• bir ürüne servis* verme yetkisi ürünün üretici firması tarafından verilmiş, onaylanmış servis.
  • ayni yerde uretilmis yedek parcanin* fiyati normal servislere gore genelde iki kat daha pahali olan, ustune iscilik parasi da alan, yetkili saticilarla baglantili calisan servis.
  • eskiye göre daha tembelleştiklerini gördüğümüz servislerdir. satın alınan bir mal görece olarak daha kıymetliyken teknik servise törenle gider, gelirdi. bozulan cihazın yenisi çok pahalıydı çünkü. şimdi kullan at tüketici/üretici mantığı çerçevesinde birşeyi tamir ettirmek yenisini almanın neredeyse %25 ine denk gelmeye başlamıştır. bu sebeple çok eski bir faks cihazını götürdüğüm brother yetkili servisi "abi bunun tamiri 5-6 saat sürer**, gel sana 2. el vereyim" deme cesaretini kendinde bulmaktadır *
  • ürünü, tasarımı ve üretimi yapan mühendisten daha iyi bildiğini, tanıdığını sanan, "müyendiz de kimmiş, müyendiz skiyoz biz her gün" mantığındaki kişilerdir. örneğin; bir bulaşık makinesi alırsınız. kurmak için yetkili servis gelir. makinenin yerleştirileceği yer tezgah altıdır ve her türlü tesisat vardır. yetkili servis, makine tezgahın altına sığabilsin diye üst tablasını çıkarır zira üst tabla varken makine tezgah altına girmemektedir. zaten o tablayı da tezgah altına sığabilsin diye kolaycacık çıkabilir şekilde imal etmişlerdir. ve fakat tabla çıktığında da makine, girmesi gereken yere biraz kısa gelmektedir. önemli değildir, nasıl olsa tezgah altındadır. yetkili servis, makinenin içinden bir de bidon gibi bir şey çıkarır.

    - o nedir?
    - bu mu? bu denge taşı.
    - e niye çıkardınız?
    - gerek yok ona.

    gerçekten de 9-10 kg. ağırlığında içi kum benzeri bir şey dolu büyükçe bir şeydir denge taşı. neyse, galiba olmasa da oluyor denir. yetkili servis makineyi kurar ve gider.

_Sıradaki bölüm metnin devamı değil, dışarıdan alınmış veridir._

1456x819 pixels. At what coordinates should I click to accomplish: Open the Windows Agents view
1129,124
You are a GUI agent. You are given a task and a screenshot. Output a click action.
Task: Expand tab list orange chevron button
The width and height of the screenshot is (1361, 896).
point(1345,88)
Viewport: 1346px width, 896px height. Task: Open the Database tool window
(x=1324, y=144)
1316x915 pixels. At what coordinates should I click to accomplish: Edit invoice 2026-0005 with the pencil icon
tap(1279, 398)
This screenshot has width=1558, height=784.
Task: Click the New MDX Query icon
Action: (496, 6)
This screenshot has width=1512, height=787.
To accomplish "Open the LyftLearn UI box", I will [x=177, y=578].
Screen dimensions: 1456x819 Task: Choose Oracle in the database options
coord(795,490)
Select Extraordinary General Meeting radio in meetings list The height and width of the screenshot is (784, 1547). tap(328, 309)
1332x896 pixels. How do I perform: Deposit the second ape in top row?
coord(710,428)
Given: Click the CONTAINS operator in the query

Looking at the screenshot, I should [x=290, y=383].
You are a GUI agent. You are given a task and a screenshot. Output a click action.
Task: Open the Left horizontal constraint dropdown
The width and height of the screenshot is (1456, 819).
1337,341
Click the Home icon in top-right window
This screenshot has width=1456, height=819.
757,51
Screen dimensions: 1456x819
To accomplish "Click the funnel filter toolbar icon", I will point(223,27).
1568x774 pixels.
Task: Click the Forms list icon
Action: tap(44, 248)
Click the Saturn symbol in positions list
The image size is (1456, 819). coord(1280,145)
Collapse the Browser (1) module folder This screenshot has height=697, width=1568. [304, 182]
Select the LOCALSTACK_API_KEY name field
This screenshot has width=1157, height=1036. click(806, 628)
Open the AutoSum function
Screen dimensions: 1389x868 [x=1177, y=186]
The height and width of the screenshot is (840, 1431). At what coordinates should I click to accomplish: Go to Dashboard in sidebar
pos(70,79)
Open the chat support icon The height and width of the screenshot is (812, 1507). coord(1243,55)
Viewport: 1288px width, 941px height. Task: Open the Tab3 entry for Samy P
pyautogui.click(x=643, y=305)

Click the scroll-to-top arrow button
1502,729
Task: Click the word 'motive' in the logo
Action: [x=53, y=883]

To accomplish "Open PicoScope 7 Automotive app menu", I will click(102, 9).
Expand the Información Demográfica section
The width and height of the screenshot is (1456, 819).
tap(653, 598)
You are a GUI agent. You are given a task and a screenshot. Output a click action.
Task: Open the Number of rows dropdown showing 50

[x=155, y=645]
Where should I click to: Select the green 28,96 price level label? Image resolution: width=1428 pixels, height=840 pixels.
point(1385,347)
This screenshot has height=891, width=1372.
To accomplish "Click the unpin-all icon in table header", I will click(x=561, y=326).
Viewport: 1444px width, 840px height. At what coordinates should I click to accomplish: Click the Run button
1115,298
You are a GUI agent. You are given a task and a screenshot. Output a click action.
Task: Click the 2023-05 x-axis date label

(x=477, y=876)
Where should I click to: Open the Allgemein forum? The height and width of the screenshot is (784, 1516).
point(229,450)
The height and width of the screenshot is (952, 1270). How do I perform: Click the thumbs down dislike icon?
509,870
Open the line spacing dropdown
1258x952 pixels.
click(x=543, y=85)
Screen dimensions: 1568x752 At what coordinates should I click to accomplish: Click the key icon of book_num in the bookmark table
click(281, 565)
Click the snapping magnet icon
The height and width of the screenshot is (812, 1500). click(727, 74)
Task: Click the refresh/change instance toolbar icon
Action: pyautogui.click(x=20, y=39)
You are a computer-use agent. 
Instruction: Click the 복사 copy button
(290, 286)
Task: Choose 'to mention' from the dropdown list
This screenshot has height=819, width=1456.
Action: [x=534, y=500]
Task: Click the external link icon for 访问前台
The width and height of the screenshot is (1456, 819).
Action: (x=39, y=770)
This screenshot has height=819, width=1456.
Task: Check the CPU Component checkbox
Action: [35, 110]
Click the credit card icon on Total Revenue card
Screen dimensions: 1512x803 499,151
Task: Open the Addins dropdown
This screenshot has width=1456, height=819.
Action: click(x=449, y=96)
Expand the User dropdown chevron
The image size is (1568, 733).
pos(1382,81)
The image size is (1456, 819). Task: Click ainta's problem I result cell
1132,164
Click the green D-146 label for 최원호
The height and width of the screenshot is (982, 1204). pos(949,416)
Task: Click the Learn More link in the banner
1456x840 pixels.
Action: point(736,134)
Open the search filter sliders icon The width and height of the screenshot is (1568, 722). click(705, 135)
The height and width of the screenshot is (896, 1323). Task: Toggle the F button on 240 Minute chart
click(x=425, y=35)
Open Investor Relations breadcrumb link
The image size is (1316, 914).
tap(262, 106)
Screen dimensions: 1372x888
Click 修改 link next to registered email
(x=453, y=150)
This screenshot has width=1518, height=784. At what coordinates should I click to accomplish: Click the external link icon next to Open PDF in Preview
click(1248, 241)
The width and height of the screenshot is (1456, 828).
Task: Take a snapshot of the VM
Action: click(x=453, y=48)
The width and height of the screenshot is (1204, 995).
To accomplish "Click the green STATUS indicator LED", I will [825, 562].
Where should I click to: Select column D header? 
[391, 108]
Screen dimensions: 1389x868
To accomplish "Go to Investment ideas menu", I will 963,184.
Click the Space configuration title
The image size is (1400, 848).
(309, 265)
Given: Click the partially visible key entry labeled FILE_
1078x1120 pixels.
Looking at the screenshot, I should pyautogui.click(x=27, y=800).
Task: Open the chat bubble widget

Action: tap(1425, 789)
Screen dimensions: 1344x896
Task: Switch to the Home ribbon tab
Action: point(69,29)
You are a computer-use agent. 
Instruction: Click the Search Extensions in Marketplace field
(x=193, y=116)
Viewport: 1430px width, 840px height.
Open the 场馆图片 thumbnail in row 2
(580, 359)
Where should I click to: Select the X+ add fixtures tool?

    ilk bulaşık yıkama öncesi, tabaklar bardaklar makineye özenle yerleştirilir. biraz daha fazla bardak koyabilmek için üst sepetin iyice dışarı çekilmesiyle birlikte denge taşının ne işe yaradığı anlaşılır. zira makine bardakların ağırlığıyla birlikte höngürt diye öne ağdırır*, tezgahın laminat kaplamasına alttan yaslanıp tahtayı da yerinden söker (o tezgahı doğru düzgün yapıştırmayan/vidalamayan mutfakçının da ağzına sıçayım). mühendis amcanın bu hadiseyi düşünerek oraya koyduğu ve aleti dengelemeye yarayan ağırlık, mühendis amcadan çok daha iyi bilen yetkili servis sayesinde kırık bir tezgaha mal olur bana.
  • yine aynı bulaşık makinesini kurmaya gelen yetkili servis (bkz: #9897464), cihazın düğmelerine falan basılı tutarak bir ayar menüsüne girer ve bir şeyler yapar.

    - ne yaptınız?
    - makinenin tuz ayarını kapattım. tuz koymanıza gerek kalmadı makineye.
    - e ama bulaşık makinesi tuzu kireçlenmeyi önlemek için konulmuyor mu?
    - gerek yok. koymasanız da oluyor.

    evet koymasak da oluyor sevgili yetkili servis. lakin suyu kireçli olmayan, yumuşacık suya sahip şehirlerde oluyor o iş. iki çay demlemede çaydanlığımızın komple kireç kaplandığı bir şehirde, o makineye tuz koymazsak maazallah başka bir yetkili servis "galgon kullanmazsanız böyle olur" diyerek kireçlenmiş rezistansı çıkarıp götümüze sokar.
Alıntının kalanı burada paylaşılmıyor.